* **Text provided**:

========

The random forest has been a burgeoning machine learning technique in the last few years. It is a non-linear tree-based model that often provides accurate results. However, being mostly black box, it is oftentimes hard to interpret and fully understand. In this blog, we will deep dive into the fundamentals of random forests to better grasp them. We start by looking at the decision tree—the building block of the random forest. This work is an extension of the work done by Ando Saabas (https://github.com/andosa/treeinterpreter). Code to create the plots in this blog can be found on my GitHub.
Decision trees work by iteratively splitting the data into distinct subsets in a greedy fashion. For regression trees, they are chosen to minimize either the MSE (mean squared error) or the MAE (mean absolute error) within all of the subsets. For classification trees, the splits are chosen so as to minimize entropy or Gini impurity in the resulting subsets.
The resulting classifier separates the feature space into distinct subsets. Prediction of an observation is made based on which subset the observation falls into.
Let's use the abalone data set as an example. We will try to predict the number of rings based on variables such as shell weight, length, diameter, etc. We fit a shallow decision tree for illustrative purposes. We achieve this by limiting the maximum depth of the tree to 3 levels.
To predict the number of rings for an abalone, a decision tree will traverse down the tree until it reaches a leaf. Each step splits the current subset into two. For a specific split, the contribution of the variable that determined the split is defined as the change in mean number of rings.
For example, if we take an abalone with a shell weight of 0.02 and a length of 0.220, it will fall in the left-most leaf, with a predicted number of rings as 4.4731. Shell weight will have a contribution of:
(7.587 - 9.958) + (5.701 - 7.587) = -4.257
Length will have a contribution of:
(4.473 - 5.701) = -1.228
These negative contributions imply that the shell weight and length values for this particular abalone drive its predicted number of rings down.
We can get these contributions by running the below code.
from treeinterpreter import treeinterpreter as ti dt_reg_pred, dt_reg_bias, dt_reg_contrib = ti.predict(dt_reg, X_test)
dt_reg is the sklearn classifier object and
X_test is a Pandas DataFrame or numpy array containing the features we wish to derive the predictions and contributions from. The contributions variable,
dt_reg_contrib, is a 2d numpy array with dimensions (
n_obs is the number of observations and
n_features is the number of features.

========

* **Instruction 1**:
Answer these questions about the decision tree text, each on its own line:
(a) For classification trees, what are the splits chosen to minimize?
(b) To how many levels is the maximum depth of the example tree limited?
(c) What is the stated contribution of length for the example abalone?

========

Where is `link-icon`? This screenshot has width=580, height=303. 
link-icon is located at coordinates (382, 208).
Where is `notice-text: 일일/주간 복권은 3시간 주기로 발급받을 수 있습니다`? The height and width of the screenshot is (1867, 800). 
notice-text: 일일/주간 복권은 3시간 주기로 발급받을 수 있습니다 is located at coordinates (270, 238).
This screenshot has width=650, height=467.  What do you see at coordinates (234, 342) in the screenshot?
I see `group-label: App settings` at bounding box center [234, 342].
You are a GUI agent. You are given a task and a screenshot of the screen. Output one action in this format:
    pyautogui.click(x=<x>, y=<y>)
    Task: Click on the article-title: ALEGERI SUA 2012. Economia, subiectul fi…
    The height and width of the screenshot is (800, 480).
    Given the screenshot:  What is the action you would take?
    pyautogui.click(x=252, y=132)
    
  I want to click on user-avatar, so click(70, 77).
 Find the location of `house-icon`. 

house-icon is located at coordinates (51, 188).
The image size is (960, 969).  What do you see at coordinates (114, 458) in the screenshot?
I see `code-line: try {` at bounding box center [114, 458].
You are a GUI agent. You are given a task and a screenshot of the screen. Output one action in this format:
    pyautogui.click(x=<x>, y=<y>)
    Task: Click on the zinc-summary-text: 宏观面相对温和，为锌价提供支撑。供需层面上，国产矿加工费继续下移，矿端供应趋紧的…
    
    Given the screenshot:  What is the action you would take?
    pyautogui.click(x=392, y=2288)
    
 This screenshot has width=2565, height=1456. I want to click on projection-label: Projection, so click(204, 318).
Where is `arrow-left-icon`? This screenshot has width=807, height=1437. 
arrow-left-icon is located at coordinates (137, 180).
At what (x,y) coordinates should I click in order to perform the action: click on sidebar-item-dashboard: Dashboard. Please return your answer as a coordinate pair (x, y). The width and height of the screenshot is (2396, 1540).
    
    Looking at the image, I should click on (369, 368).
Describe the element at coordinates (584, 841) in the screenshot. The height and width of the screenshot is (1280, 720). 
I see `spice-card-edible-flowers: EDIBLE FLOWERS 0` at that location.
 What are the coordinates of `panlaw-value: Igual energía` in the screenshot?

========

* **Instruction 2**:
Output the lines of the records from the one containing "has width=807, height=1437." through the one containing "Looking at the", both included, as a JSON list of strings with one string per line and blank lines omitted.

* **Reply 1**:
(a) Entropy or Gini impurity in the resulting subsets.
(b) 3 levels.
(c) -1.228

* **Reply 2**:
[
  "Where is `arrow-left-icon`? This screenshot has width=807, height=1437. ",
  "arrow-left-icon is located at coordinates (137, 180).",
  "At what (x,y) coordinates should I click in order to perform the action: click on sidebar-item-dashboard: Dashboard. Please return your answer as a coordinate pair (x, y). The width and height of the screenshot is (2396, 1540).",
  "    Looking at the image, I should click on (369, 368)."
]